French general (1830–1904)

Paul-Antoine Brunel (/fr/; 12 March 1830 – 1904) was a French general. He was a French lieutenant who became a leader of the Paris Commune during the Siege of Paris in 1870. He broke into Paris through the Prussian siege.

==Biography ==
Brunel was born on 12 March 1830 in Chalmoux, the son of a landowner. He was appointed a second lieutenant on 30 May 1855. As the second lieutenant in the 4th Hunter regiment, he resigned from the Imperial Army in July 1864.

=== Siege of Paris ===
During the Siege of Paris by the Germans (September 1870–March 1871), he took part in the Blanquist uprising of 31 October 1870, against the government of National Defense. On 26 January 1871, upon the announcement of the armistice with the Germans, he attempted to seize the forts in eastern Paris; he was arrested and sentenced to prison. He was released on 26 February by the National Guard.

On 18 March 1871, at the start of the Parisian uprising against the government of Adolphe Thiers, he captured the Prince-Eugène barracks. On 24 March 1871 he led the attack against the town hall of the 1st arrondissement of Paris, in the company of Maxime Lisbonne and Eugène Protot. The same day, he was named general of the commune (with Émile Eudes and Émile-Victor Duval). The 7th arrondissement elected him to the Municipal Council. He then requested his release as a general.

=== Semaine sanglante and escape ===
He was responsible for the difficult reorganization of the defense of Fort Issy. He was seriously wounded in combat during Bloody Week, but managed to escape and take refuge in England. On 2 October 1871 he received a 4th court martial and was sentenced to death. In February 1872, he received an additional sentence in absentia, to five years in prison. Brunel did not return to France.

In England, Brunel taught at the Britannia Royal Naval College and had four children. He died in Devon, England, on 26 April 1904.

--------------------

> _Your objective_:
Please repeat the passage on Paul-Antoine Brunel word for word, from "Paul-Antoine Brunel (/fr/;" up to and including "the Prussian siege.". The rows after the text are not related to it.

--------------------

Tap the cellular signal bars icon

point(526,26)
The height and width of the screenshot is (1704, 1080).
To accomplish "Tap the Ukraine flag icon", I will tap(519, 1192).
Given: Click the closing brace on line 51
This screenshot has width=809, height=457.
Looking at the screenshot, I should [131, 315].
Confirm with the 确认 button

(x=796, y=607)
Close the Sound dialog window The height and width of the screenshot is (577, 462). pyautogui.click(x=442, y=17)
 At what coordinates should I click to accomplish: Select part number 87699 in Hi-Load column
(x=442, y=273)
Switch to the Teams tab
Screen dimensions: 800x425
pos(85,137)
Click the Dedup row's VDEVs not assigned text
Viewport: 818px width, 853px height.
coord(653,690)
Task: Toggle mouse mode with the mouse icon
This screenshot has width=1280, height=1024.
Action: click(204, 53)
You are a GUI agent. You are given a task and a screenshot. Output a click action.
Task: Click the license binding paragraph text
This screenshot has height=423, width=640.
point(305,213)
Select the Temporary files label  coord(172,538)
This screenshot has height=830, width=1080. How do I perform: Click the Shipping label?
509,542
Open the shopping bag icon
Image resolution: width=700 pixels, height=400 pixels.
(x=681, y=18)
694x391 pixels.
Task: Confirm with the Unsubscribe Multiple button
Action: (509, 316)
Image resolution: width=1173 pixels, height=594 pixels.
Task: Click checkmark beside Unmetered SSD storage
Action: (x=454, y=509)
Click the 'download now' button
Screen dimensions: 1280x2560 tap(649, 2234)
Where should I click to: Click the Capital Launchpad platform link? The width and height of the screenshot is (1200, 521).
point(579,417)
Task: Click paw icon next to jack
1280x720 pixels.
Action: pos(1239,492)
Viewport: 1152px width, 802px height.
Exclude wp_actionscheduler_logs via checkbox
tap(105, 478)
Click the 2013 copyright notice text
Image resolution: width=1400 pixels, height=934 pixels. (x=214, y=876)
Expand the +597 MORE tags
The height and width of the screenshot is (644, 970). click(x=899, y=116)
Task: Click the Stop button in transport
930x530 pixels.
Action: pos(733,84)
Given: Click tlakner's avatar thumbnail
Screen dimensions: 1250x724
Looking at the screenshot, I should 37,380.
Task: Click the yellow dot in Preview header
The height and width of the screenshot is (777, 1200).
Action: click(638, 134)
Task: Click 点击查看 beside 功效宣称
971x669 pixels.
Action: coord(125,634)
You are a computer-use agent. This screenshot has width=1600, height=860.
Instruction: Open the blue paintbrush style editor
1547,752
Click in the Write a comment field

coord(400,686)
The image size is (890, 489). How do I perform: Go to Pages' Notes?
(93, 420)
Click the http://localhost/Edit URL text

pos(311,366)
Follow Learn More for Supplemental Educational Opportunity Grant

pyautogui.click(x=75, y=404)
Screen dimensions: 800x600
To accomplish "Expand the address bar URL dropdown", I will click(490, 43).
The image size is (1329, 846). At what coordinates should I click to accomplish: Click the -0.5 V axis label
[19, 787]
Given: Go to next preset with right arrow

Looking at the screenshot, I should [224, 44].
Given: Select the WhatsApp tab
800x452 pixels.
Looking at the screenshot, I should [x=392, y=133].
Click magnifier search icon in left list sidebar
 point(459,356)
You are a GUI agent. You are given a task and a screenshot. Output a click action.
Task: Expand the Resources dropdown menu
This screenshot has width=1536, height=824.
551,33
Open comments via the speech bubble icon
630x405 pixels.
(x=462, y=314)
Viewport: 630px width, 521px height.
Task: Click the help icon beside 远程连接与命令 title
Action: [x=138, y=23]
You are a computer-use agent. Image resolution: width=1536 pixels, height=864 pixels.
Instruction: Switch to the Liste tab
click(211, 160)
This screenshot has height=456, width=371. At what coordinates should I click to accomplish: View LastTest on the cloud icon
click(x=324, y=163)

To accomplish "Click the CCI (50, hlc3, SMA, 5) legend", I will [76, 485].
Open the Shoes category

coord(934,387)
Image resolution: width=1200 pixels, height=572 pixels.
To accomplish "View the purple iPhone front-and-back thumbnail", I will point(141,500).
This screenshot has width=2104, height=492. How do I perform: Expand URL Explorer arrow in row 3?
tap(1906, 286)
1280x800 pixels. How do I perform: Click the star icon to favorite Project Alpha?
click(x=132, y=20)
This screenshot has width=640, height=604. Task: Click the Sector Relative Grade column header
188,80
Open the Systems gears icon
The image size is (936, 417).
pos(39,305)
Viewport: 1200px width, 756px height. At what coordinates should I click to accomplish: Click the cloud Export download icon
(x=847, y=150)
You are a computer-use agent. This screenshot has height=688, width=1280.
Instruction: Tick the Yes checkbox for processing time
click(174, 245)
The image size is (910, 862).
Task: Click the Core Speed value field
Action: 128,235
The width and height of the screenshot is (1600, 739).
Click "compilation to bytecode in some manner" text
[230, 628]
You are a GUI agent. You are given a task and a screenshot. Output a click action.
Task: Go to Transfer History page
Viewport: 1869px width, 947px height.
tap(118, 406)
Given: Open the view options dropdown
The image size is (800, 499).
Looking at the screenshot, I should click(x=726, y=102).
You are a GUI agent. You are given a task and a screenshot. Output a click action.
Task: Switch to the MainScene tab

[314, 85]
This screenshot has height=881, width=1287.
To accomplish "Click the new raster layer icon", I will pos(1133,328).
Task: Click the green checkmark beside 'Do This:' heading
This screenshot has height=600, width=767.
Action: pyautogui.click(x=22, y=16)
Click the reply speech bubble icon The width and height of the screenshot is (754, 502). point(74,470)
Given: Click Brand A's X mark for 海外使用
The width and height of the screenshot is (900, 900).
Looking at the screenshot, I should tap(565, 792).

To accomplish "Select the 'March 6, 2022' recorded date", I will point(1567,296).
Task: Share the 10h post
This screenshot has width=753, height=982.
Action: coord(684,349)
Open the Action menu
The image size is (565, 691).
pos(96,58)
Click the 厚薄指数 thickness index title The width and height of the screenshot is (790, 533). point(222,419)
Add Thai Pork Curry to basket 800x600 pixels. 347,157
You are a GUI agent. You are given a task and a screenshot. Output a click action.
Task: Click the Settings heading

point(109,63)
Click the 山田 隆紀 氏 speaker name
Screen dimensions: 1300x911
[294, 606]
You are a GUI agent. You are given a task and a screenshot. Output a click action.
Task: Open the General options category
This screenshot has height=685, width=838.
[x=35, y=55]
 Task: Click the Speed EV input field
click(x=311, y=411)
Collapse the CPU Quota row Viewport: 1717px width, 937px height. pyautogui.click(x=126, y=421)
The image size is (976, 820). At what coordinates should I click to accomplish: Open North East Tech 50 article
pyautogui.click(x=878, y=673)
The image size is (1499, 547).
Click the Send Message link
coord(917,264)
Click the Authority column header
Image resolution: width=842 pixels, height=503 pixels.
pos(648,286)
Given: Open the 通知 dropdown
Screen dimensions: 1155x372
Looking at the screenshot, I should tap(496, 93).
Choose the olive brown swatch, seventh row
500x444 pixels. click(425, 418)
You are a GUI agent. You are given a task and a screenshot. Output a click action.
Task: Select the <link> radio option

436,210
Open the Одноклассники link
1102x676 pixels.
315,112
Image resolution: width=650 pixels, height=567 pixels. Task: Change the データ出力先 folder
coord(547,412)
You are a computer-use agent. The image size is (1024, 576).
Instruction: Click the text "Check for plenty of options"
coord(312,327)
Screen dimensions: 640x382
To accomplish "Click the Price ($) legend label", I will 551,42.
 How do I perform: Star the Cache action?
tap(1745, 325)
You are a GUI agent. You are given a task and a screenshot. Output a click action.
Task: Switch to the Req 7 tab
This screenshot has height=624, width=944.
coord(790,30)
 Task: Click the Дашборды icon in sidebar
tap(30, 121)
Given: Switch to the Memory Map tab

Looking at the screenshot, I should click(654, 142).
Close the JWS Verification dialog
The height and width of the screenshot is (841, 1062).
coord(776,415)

--------------------

> _Task output_:
Paul-Antoine Brunel (/fr/; 12 March 1830 – 1904) was a French general. He was a French lieutenant who became a leader of the Paris Commune during the Siege of Paris in 1870. He broke into Paris through the Prussian siege.